У него уже ничего не осталось от молодости – ни прошлого яркого солнца, ни дивного звучания красок и полутонов всего, что наполняло те дни, ни воспоминаний. Все как-то пожухло, иссякло, прошло. Ничего не осталось, кроме страсти к созерцанию и переживанию яростного собачьего гона по первому снегу новой зимы, когда холодный воздух так сладок и чист, что, кажется, вымывает из нутра его всю человеческую скверну и нечистоту. И он словно на краткое время преображается, выпрастывается из кокона повседневности и обыденных дней-близнецов. А прочее… Что в этой жизни, если ничего более не доставляет ему ни радости, ни упокоения?..
С того самого дня, когда пани Кристина уехала со старым паном Лешеком в Брацлав, мир лишился всех красок, стал черно-белым. Если не серым, ничтожным, ненужным, – и в этом мире предстояло влачить свою жизнь до конца.
И печаль уже была неуместной. Увы. Оставалась одна только ярость. И еще – ожидание первого снега и гона по этому снегу вышколенных борзых.
Это поле осталось за ними.
И ныне он охотится здесь.
Конечно, он не настоящий хозяин этой земли – после смерти отца, пана Мечислава, он перестал засевать поле твердой пшеницей. Это не поле уже – пустошь. Единственное его назначение для неуклонно стареющего хозяина – псовая охота. Она стоила ему Пани Кристины.

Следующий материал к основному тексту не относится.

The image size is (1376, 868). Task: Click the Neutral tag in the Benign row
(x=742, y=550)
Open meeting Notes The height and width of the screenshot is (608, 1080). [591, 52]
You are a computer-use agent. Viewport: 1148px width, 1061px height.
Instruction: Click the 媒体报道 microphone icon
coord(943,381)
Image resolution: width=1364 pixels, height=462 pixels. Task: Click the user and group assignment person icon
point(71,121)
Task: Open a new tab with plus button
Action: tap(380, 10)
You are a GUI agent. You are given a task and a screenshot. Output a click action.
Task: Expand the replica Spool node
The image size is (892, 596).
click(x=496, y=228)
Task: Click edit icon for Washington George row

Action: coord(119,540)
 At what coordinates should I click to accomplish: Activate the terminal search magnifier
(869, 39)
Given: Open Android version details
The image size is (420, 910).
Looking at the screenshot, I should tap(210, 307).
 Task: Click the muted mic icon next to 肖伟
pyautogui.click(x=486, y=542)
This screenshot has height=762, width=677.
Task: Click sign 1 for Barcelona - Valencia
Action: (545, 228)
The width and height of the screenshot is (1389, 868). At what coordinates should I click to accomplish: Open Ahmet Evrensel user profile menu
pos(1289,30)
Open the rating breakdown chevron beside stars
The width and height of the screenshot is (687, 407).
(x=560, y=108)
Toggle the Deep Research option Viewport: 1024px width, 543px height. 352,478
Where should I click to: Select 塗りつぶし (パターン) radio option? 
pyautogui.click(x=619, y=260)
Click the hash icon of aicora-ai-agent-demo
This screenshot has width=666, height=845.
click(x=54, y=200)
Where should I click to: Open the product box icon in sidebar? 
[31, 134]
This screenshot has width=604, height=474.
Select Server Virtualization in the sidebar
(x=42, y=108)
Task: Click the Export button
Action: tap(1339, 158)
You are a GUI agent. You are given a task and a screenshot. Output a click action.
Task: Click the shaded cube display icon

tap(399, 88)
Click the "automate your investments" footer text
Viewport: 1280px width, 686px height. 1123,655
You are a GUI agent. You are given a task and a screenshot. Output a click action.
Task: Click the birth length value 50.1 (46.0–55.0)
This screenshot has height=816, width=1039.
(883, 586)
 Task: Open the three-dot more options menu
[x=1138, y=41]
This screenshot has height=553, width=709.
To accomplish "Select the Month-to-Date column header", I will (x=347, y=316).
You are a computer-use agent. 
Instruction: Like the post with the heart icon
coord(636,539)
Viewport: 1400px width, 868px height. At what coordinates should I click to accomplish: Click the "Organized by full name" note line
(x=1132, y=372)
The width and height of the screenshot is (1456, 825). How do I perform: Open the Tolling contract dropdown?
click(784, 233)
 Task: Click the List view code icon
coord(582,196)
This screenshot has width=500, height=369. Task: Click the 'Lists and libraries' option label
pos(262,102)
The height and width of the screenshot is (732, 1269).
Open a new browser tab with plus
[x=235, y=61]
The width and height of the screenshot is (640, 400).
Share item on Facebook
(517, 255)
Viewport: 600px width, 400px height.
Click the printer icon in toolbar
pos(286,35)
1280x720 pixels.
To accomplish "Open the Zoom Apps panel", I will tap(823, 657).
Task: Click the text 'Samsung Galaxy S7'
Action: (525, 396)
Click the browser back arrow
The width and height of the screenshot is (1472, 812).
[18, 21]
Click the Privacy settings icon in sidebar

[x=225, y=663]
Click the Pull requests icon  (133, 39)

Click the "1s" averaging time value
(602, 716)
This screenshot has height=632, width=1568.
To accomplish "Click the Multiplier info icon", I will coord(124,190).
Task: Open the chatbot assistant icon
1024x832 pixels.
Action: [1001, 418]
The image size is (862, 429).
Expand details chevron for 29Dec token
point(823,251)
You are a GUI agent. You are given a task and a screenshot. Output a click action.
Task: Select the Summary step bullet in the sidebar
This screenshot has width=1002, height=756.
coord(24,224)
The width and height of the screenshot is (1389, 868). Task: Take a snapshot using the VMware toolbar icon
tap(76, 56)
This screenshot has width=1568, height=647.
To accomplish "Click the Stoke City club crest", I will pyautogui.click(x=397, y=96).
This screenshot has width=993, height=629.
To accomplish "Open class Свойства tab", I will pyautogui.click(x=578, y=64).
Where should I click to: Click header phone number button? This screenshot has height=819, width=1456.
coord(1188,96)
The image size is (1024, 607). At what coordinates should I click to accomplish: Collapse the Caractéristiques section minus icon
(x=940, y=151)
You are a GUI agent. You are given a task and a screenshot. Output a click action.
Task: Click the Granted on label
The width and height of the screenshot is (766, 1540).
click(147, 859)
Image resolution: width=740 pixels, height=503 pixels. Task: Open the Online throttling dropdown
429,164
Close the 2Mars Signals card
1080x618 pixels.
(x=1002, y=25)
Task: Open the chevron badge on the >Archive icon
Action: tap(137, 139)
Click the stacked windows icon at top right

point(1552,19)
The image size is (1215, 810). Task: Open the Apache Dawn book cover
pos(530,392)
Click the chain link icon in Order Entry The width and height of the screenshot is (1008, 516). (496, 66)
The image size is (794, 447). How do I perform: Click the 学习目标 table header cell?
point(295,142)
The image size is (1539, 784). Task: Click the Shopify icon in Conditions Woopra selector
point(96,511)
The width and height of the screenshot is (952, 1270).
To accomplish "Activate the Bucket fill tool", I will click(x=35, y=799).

Подойдя к собаке, рубанул ее нагаем. Она заскулила и преданно закрутилась под его сапогами. И тут пан Цурковский увидел человеческую руку, вывалившуюся из-за пятнистого березового ствола.
Замерзший или умерший от голода человек был достаточно молод. По обличью русин. Пан Цурковский подумал еще раздраженно: сколько нечисти шляется по нашей земле… Пусть сидит здесь и дальше – лесному зверью пойдет в пропитание…
Повернулся лицом к своему полю, кликнул собаку и пошел от березы, от леса. Но собака осталась сидеть подле трупа.
Боже мой, думал пан Цурковский, уже и в этом, столь долгожданном снеге и гоне собак нет забытья, как и нет совершенства. Ну откуда упало сюда это тело? Зачем?
И снова шел к Пани Кристине, упорно не отходящей от помершего холопа, – и не думал уже ни о чем, – без злобы, без раздражения рубя ее по бокам нагаем, – день, столь ожидаемый и так предвкушаемый, был напрочь загублен. И не шляхетная сучка в том виновата, но этот померлый русин, потому что хоть и не стоит чужая жизнь ничего, хоть и навидался пан Григор подобного вдоволь, но этот день первого снега и гона должен был во всем пребывать обновленным и чистым. Принадлежать только ему.
Увы…
Сучка крутилась под ногами, оскаливая клыки, затем передние лапы ее подломились, и она на брюхе подползла к господарским испачканным сапогам. Он присел над ней, зарыл пальцы в холодную длинную шерсть, рыжую с белым, погладил вислоухую голову:
– Ну что тебе в нем, Пани Кристина?.. – спросил тихо.
Борзая смотрела на него почти человеческими глазами.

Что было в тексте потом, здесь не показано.